Chapter 2 Minerals
The topics covered in this chapter can be summarized as follows.
|2.1 Electrons, Protons, Neutrons, and Atoms||An atom is made up of protons and neutrons in the nucleus and electrons arranged in energy shells around the nucleus. The first shell holds two electrons, and outer shells hold more, but atoms strive to have eight electrons in their outermost shell (or two for H and He). They either gain or lose electrons (or share) to achieve this, and in so doing become either cations (if they lose electrons) or anions (if they gain them).|
|2.2 Bonding and Lattices||The main types of bonding in minerals are ionic bonding (electrons transferred) and covalent bonding (electrons shared). Some minerals have metallic bonding or other forms of weak bonding. Minerals form in specific three-dimensional lattices, and the nature of the lattices and the type of bonding within them have important implications for mineral properties.|
|2.3 Mineral Groups||Minerals are grouped according to the anion part of their formula, with some common types being oxides, sulphides, sulphates, halides, carbonates, phosphates, silicates, and native minerals.|
|2.4 Silicate Minerals||Silicate minerals are, by far, the most important minerals in Earth’s crust. They all include silica tetrahedra (four oxygens surrounding a single silicon atom) arranged in different structures (chains, sheets, etc.). Some silicate minerals include iron or magnesium and are called ferromagnesian silicates.|
|2.5 Formation of Minerals||Most minerals in the crust form from the cooling and crystallization of magma. Some form from hot water solutions, during metamorphism or weathering, or through organic processes.|
|2.6 Mineral Properties||Some of the important properties for mineral identification include hardness, cleavage/fracture, density, lustre, colour, and streak colour. It’s critical to be able to recognize these properties in order to be able to identify minerals.|
Questions for Review
Answers to Review Questions can be found in Appendix 2.
- What is the electrical charge on a proton? A neutron? An electron?
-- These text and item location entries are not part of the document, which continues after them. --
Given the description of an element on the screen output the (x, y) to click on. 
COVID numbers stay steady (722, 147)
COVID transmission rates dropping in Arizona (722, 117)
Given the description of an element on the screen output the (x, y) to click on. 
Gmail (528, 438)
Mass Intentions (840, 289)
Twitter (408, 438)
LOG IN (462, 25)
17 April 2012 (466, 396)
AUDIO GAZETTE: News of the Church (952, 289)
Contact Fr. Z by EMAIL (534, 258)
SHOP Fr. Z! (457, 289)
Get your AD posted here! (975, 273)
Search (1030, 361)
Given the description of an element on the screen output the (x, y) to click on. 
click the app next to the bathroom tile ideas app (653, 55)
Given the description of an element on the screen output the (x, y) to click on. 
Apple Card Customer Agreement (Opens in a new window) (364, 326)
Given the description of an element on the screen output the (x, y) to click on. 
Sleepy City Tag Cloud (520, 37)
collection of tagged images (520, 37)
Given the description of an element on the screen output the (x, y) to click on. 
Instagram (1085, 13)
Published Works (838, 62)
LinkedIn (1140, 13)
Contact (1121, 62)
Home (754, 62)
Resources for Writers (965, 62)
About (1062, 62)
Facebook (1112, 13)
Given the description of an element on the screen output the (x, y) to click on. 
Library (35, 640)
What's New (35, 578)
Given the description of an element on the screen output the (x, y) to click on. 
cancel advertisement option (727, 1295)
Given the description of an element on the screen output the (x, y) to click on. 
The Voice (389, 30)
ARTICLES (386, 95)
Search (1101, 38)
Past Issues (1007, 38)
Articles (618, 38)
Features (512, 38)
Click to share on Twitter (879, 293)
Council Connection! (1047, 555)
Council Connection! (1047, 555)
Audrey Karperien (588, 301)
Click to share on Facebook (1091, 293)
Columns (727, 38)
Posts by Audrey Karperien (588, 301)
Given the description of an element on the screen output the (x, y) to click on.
What are their relative masses?
- Explain how the need for an atom’s outer shell to be filled with electrons contributes to bonding.
- Why are helium and neon non-reactive?
- What is the difference in the role of electrons in an ionic bond compared to a covalent bond?
- What is the electrical charge on an anion? A cation?
- What chemical feature is used in the classification of minerals into groups?
- Name the mineral group for the following minerals:
- What is the net charge on an unbonded silica tetrahedron?
- What allows magnesium to substitute freely for iron in olivine?
- How are the silica tetrahedra structured differently in pyroxene and amphibole?
- Why is biotite called a ferromagnesian mineral, while muscovite is not?
- What are the names and compositions of the two end-members of the plagioclase series?
- Why does quartz have no additional cations (other than Si+4)?
- Why is colour not necessarily a useful guide to mineral identification?
- You have an unknown mineral that can scratch glass but cannot scratch a porcelain streak plate. What is its approximate hardness?